Whether you're repurposing a video into a blog post, studying a long lecture,
or mining a competitor's video for keywords, you don't need to watch the whole
thing again — you just need the words. Here's every way to get a YouTube
transcript, from YouTube's own clunky built-in option to the fastest free
method.
Method 1: YouTube's Built-In Transcript Feature
YouTube already has a native transcript option, and it works fine for quick reading:
- Open the video and click "...more" below the title to expand the description
- Look for the "Show transcript" button beneath the expanded description
- Click it to open the transcript panel on the right side of the video
- Click any line of text to jump straight to that moment in the video
This works, but it's built for reading along, not for using the text elsewhere.

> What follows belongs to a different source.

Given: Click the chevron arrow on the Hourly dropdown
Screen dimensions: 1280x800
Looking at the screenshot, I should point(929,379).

YouTube doesn't give you a download button, so getting the text out means
manually selecting and copying — which gets messy fast on long videos, and
strips out formatting when pasted elsewhere.
The Limits of the Native Method
- No direct download — you can only copy by manually selecting text in the panel
- No search function — finding one specific moment in a long transcript means scrolling and reading
- Clunky on mobile — the side panel is harder to use and select text from on a phone
- No clean-text option — timestamps are mixed into every line, which you may not want when copying into a document
Method 2: A Dedicated Transcript Tool (No Software Needed)

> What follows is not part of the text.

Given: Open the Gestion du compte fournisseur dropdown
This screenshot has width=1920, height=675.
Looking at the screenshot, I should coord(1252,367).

Our YouTube Transcript Extractor
does the same job YouTube's native panel does, but solves exactly the gaps
above — no software to install, no browser extension, no sign-up.

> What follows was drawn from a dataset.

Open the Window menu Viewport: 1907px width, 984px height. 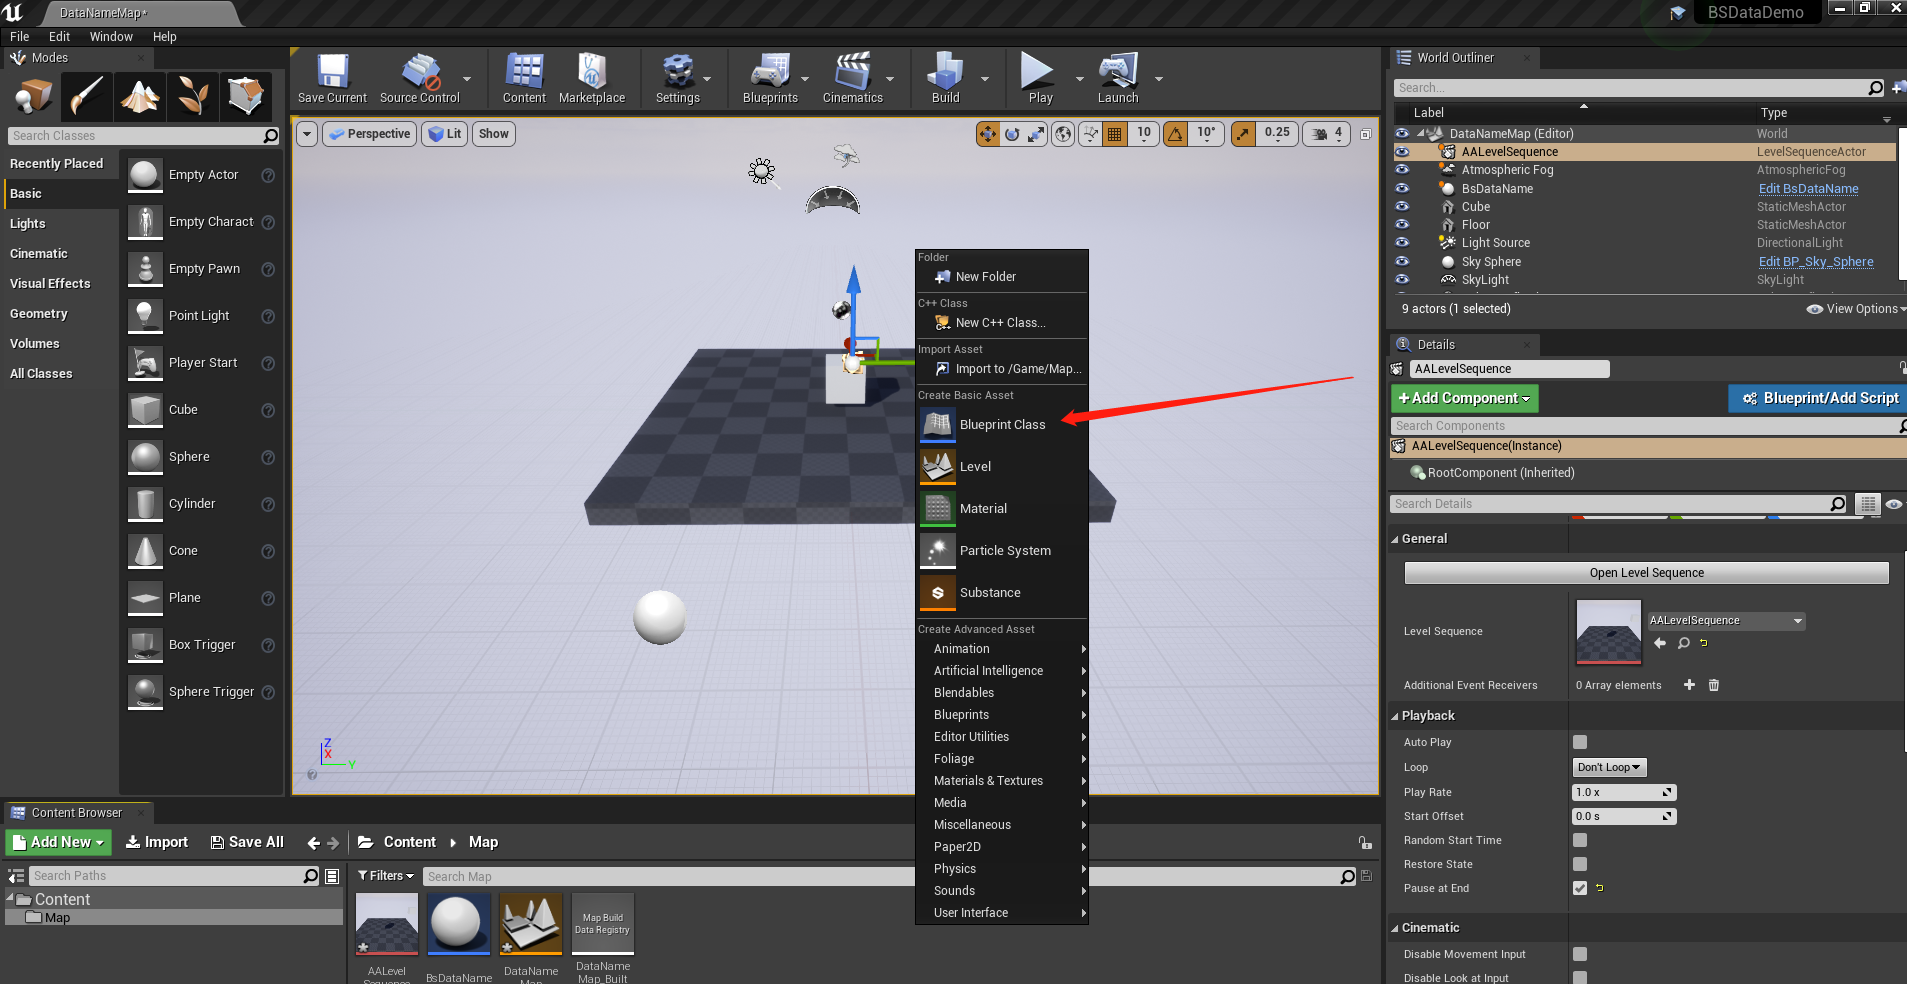tap(111, 36)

- Copy the full YouTube video URL from your browser's address bar
- Paste it into the input field and click "Extract Transcript"
- The full transcript appears in seconds, line by line, with clickable timestamps
- Click any line to jump straight to that exact moment on YouTube
- Use "Copy" to grab the text instantly, or "Download .txt" to save it as a file
It also covers what the native panel doesn't:
- Clean text mode — hide timestamps with one click for a version ready to paste into a document, blog draft, or AI tool
- Built-in search — type any word or phrase to instantly highlight and jump to matching lines
- Multi-language support — switch between all available caption languages if a video has more than one
- Works on Shorts — same process, as long as captions are enabled
No transcript available? This usually means the video has no
captions at all — common with music videos, very short clips, live streams,
and some regional-language content. If YouTube itself doesn't have captions to
show, no extraction tool can create them from nothing.
What to Actually Do With a Transcript
- Repurpose it into written content. Turn the key points into a blog post, newsletter, or social thread instead of writing from scratch.
- Mine it for SEO keywords. Transcripts from top-ranking videos in your niche reveal the exact phrases successful creators use — useful raw material for your own titles, tags, and descriptions.
- Study or reference long videos faster. Search the transcript for the concept you need instead of scrubbing through the timeline.